Com todo respeito aos personagens atuais, não dá para ver a camisa verde e amarela em campo e esquecer do passado. É angustiante assistir, a cada jogo, a morte do futebol-arte, tão admirado e copiado por muitos e muitos anos. É triste ver nossos garotos idolatrando craques de outros países como Messi, Suárez, Ibrahimovic e Cristiano Ronaldo, enquanto, dentro de campo, nossos craques pararam de ser protagonistas. 

A mentalidade dos nossos dirigentes, infelizmente, não acompanha o brilho das cinco estrelas acima do escudo. Fora de campo, o presidente da Confederação Brasileira de Futebol (CBF), Marco Polo Del Nero, parece mesmo estar preocupado em não ser preso pela Justiça dos Estados Unidos, cada vez mais firme na investigação sobre a corrupção no futebol mundial.
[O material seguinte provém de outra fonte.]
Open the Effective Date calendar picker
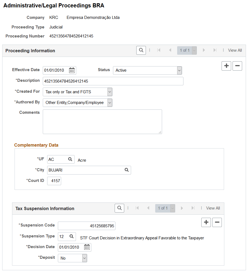 point(72,70)
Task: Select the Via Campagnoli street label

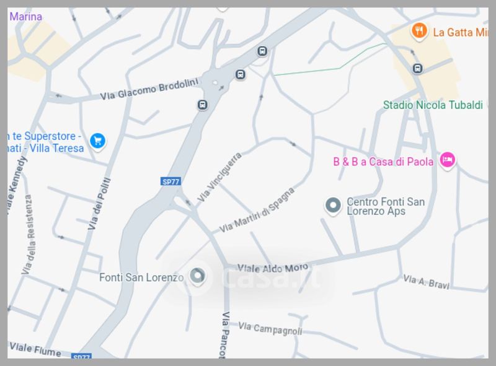Action: (x=270, y=328)
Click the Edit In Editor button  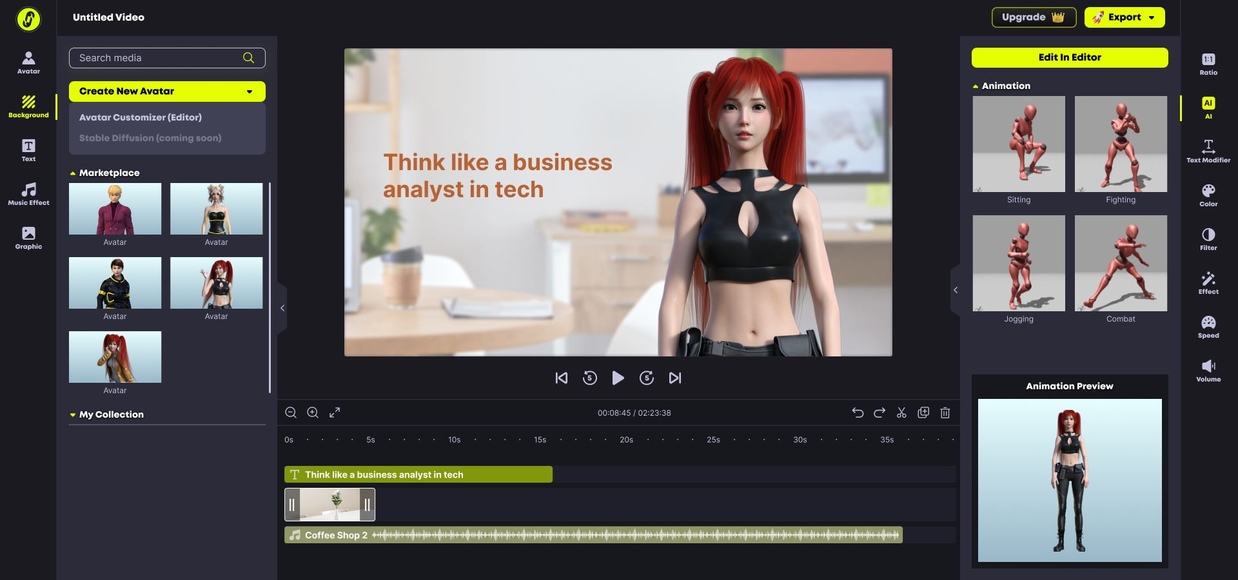click(1070, 57)
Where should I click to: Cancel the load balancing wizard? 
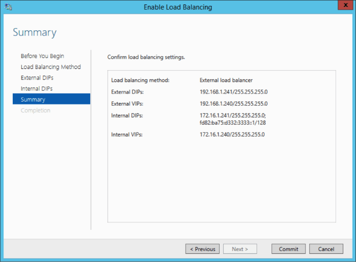[x=326, y=249]
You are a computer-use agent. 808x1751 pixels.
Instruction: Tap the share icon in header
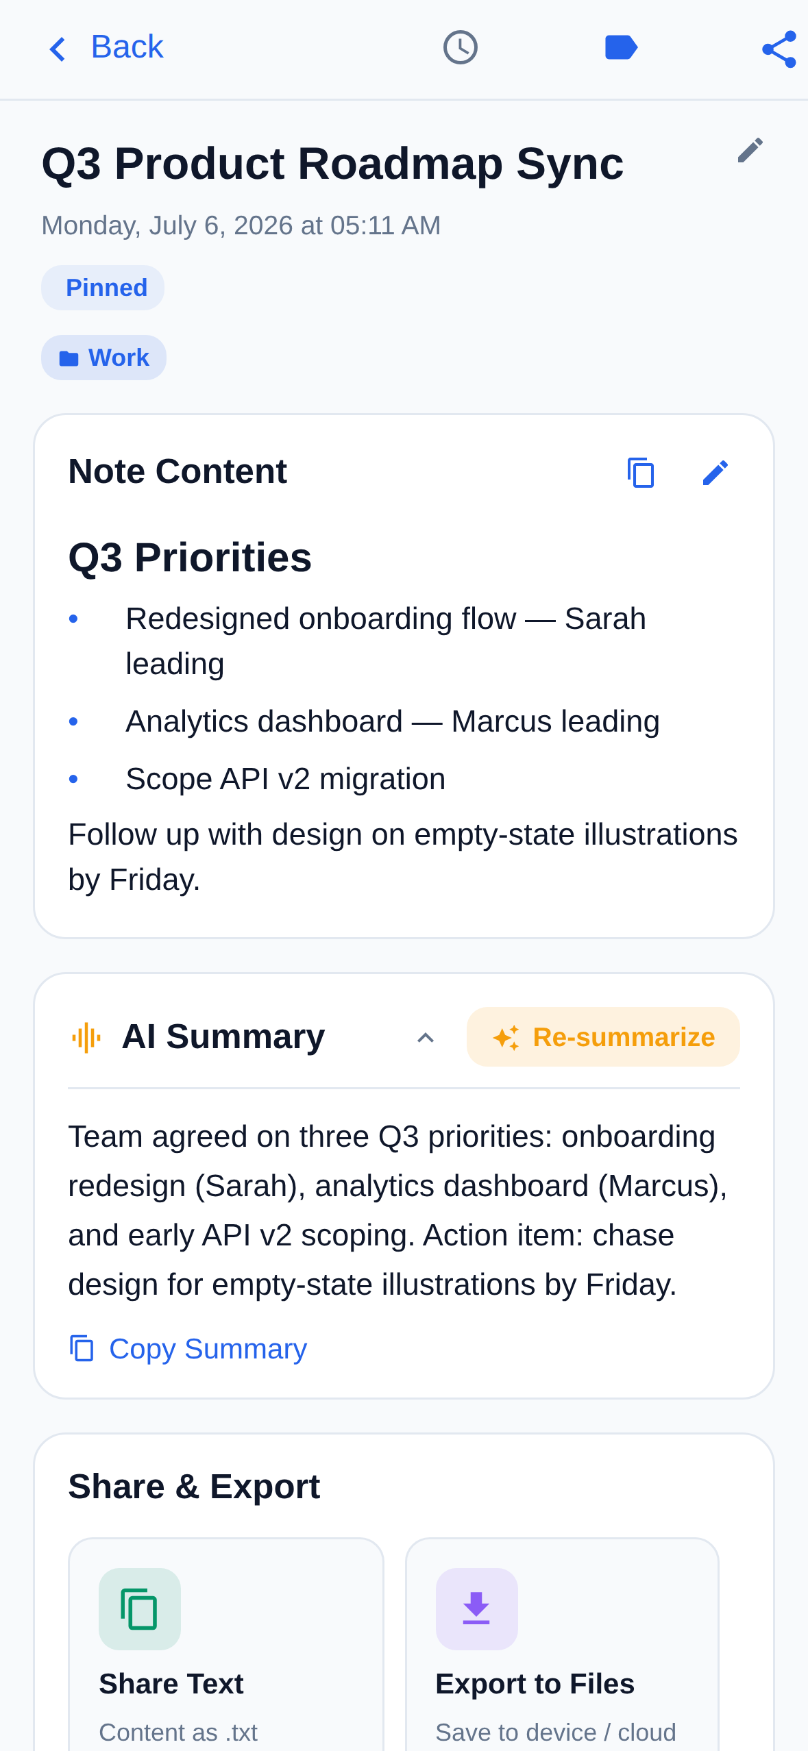point(779,49)
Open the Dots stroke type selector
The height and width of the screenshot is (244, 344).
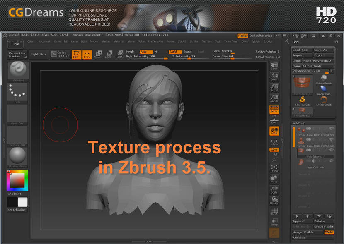[17, 93]
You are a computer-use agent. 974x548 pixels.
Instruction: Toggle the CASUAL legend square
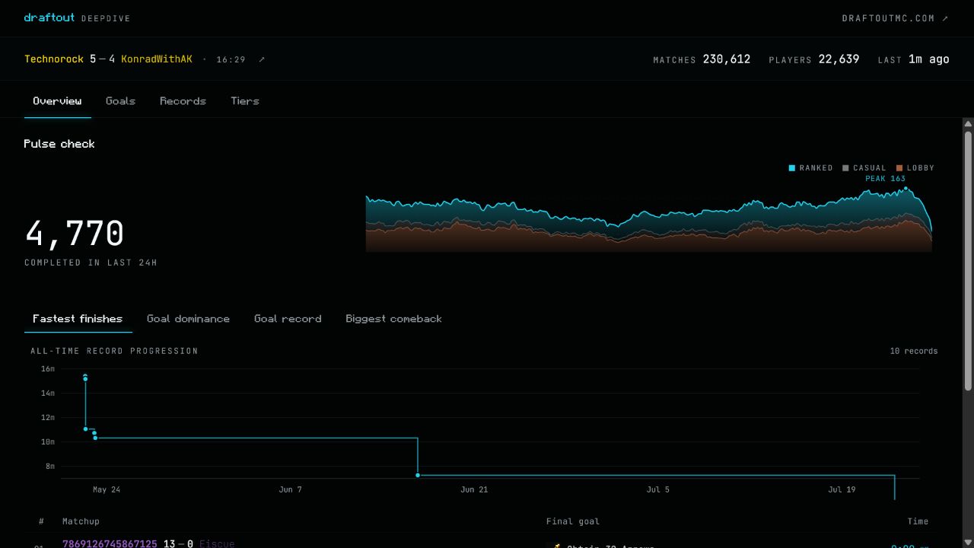click(845, 168)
Mas José Maria Marin está preso e, apenas por isso, a minha esperança continua. Teremos a nossa Seleção de volta.

Enquanto a limpeza não começa, atitudes simples serão capazes de fazer o torcedor acreditar novamente na única equipe pentacampeã mundial. A primeira delas deveria ser a demissão do técnico Dunga que, além de não ser um estudioso, é mais conhecido pelas palavras grosseiras e atitudes rancorosas. Pelo que eu sei, ele foi o único capitão de uma seleção do mundo inteiro que, ao levantar a taça da Copa do Mundo, soltou palavrões em resposta aos críticos. Ele mudou? Não. Só se esforça, a cada entrevista concedida, para não demonstrar a sua verdadeira personalidade.

Aliado a isso, a falta de conhecimento tático do comandante é capaz de fazer qualquer torcedor pirar na frente da televisão. Um time lento, com um buraco entre a defesa e o ataque, sem jogadas de ultrapassagem e, muito menos, um toque de bola diferenciado. Maresia e displicência definem bem o futebol apresentado pelo grupo de Dunga.
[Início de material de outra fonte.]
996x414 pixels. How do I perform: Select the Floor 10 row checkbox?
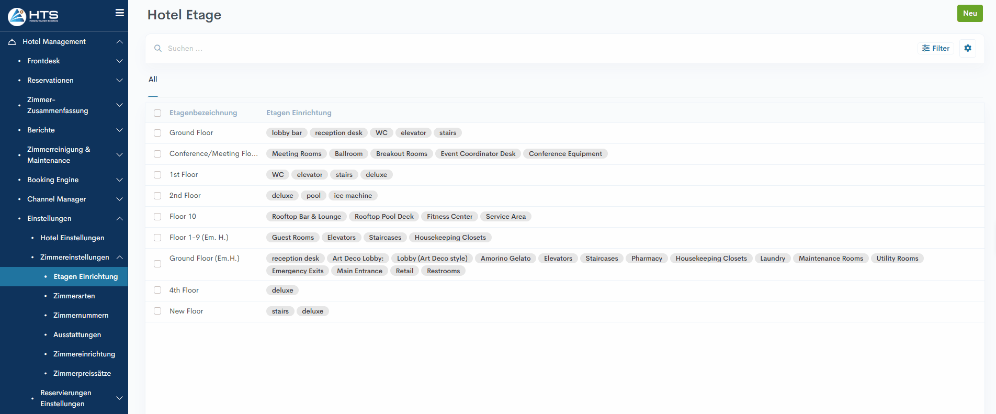[157, 217]
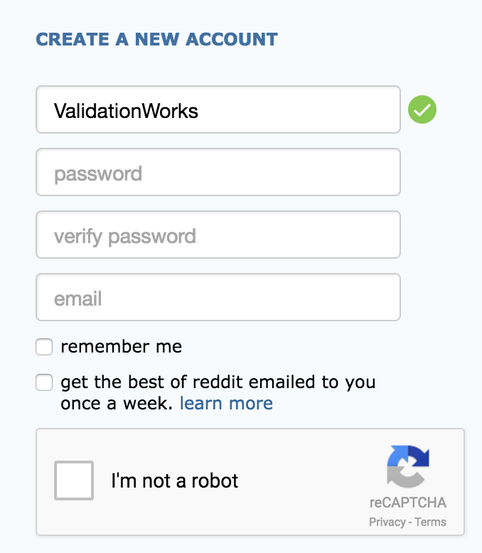Focus the ValidationWorks username field
Viewport: 482px width, 553px height.
218,109
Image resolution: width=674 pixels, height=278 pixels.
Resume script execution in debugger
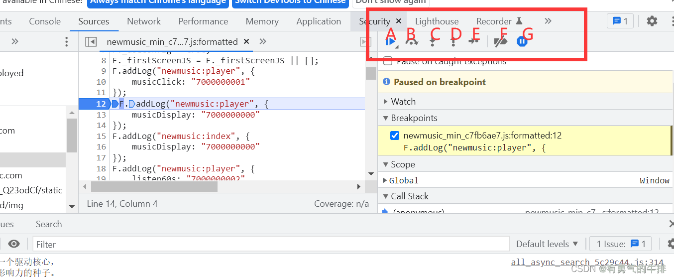pos(391,42)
Não queremos apenas vitórias. Nosso maior desejo agora é poder olhar para o campo e, a cada lance, ficar sem respostas. Como ele fez aquele golaço? Ninguém consegue segurar esse cara? Que troca de passes é essa, amigo? Isso é mágica?

Hoje, apenas Neymar é capaz de fazer o torcedor se encantar. Se for para ficar na mesmice atual, prefiro procurar no YouTube os melhores lances dos nossos craques do passado. Mentira... Amanhã tem Brasil e Venezuela, em Fortaleza, e estarei ligado. A Seleção Brasileira é do povo e não da CBF. Não esqueçam disso.
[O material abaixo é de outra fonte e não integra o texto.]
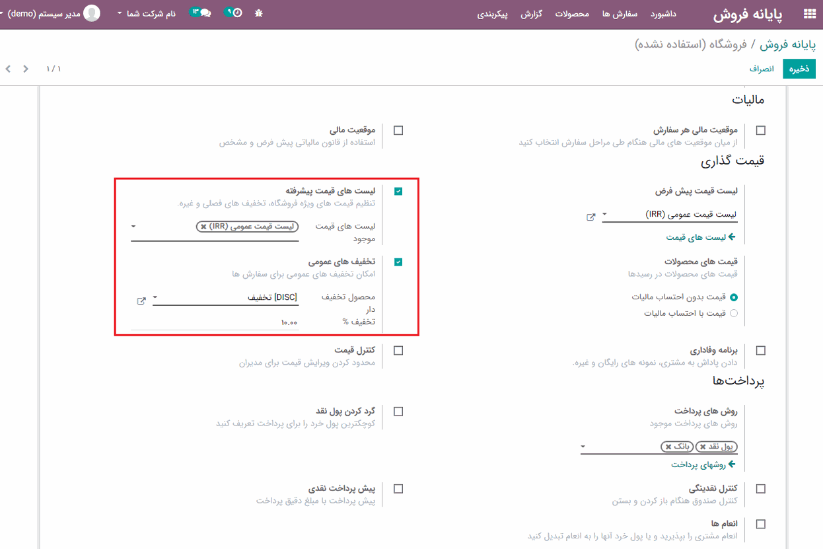Open the 'محصولات' menu
823x549 pixels.
click(x=571, y=14)
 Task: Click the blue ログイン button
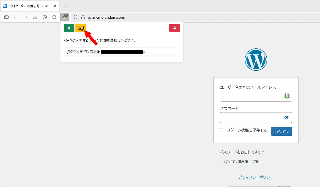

CERTEZA RUBRO-NEGRA, ESPERANÇA TRICOLORFalta pouco para o Vitória se garantir na Série A do Brasileirão em 2016. Para muitos, é só uma questão de tempo e protocolo. A confiança tem explicação: são quatro triunfos nas últimas cinco partidas, o que deixou o time do técnico Vagner Mancini a um ponto do líder Botafogo, que tem um jogo a menos. Torcida e jogadores estão em sintonia e, por isso, o acesso é certo.

O Bahia não vive um bom momento e promoveu o ídolo Charles para tentar resgatar o futebol perdido no primeiro semestre. A diretoria, depois de tantos erros, acertou na escolha. Só os triunfos podem fazer o time subir. Resta torcer.